DIRECTIONS: Line count for the string "Viewport": give the number of lines in the data below that contain it, and nothing more.
DATA FOR ANALYSIS Start Marker
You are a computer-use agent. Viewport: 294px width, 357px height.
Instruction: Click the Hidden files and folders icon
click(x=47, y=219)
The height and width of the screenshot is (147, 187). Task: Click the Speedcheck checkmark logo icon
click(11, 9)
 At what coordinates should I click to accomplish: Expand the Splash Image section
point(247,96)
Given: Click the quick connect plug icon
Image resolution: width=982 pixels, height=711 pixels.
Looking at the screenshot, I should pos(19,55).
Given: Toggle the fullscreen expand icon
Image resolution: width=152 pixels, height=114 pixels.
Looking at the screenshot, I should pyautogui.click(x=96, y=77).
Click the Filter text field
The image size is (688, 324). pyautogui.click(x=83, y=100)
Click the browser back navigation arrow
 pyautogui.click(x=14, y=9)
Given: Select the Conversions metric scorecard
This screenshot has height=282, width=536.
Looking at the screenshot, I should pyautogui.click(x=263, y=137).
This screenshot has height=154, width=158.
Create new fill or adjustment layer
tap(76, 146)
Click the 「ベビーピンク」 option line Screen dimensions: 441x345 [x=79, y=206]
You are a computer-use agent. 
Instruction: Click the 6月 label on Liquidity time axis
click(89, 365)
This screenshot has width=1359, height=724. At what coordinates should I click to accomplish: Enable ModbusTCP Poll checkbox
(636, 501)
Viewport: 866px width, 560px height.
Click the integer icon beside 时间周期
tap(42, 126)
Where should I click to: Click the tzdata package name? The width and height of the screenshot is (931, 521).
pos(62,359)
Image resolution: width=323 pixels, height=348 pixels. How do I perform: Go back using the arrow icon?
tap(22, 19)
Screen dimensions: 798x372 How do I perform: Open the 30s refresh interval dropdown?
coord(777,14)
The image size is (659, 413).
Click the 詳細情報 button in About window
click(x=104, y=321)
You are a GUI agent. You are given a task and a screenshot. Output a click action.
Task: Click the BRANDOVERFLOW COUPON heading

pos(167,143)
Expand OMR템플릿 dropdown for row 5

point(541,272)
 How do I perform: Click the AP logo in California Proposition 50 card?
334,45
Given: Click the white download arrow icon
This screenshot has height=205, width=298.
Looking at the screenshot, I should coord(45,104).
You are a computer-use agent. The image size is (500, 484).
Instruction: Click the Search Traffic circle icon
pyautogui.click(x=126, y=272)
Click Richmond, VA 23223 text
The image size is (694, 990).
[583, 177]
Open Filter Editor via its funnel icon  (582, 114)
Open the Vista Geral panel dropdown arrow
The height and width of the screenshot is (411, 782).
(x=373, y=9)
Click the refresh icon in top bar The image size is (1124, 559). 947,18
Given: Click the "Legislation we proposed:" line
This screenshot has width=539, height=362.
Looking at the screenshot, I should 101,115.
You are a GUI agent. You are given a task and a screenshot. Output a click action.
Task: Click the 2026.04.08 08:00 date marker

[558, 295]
DATA FOR ANALYSIS End Marker
ANSWER TO THIS PROBLEM: 2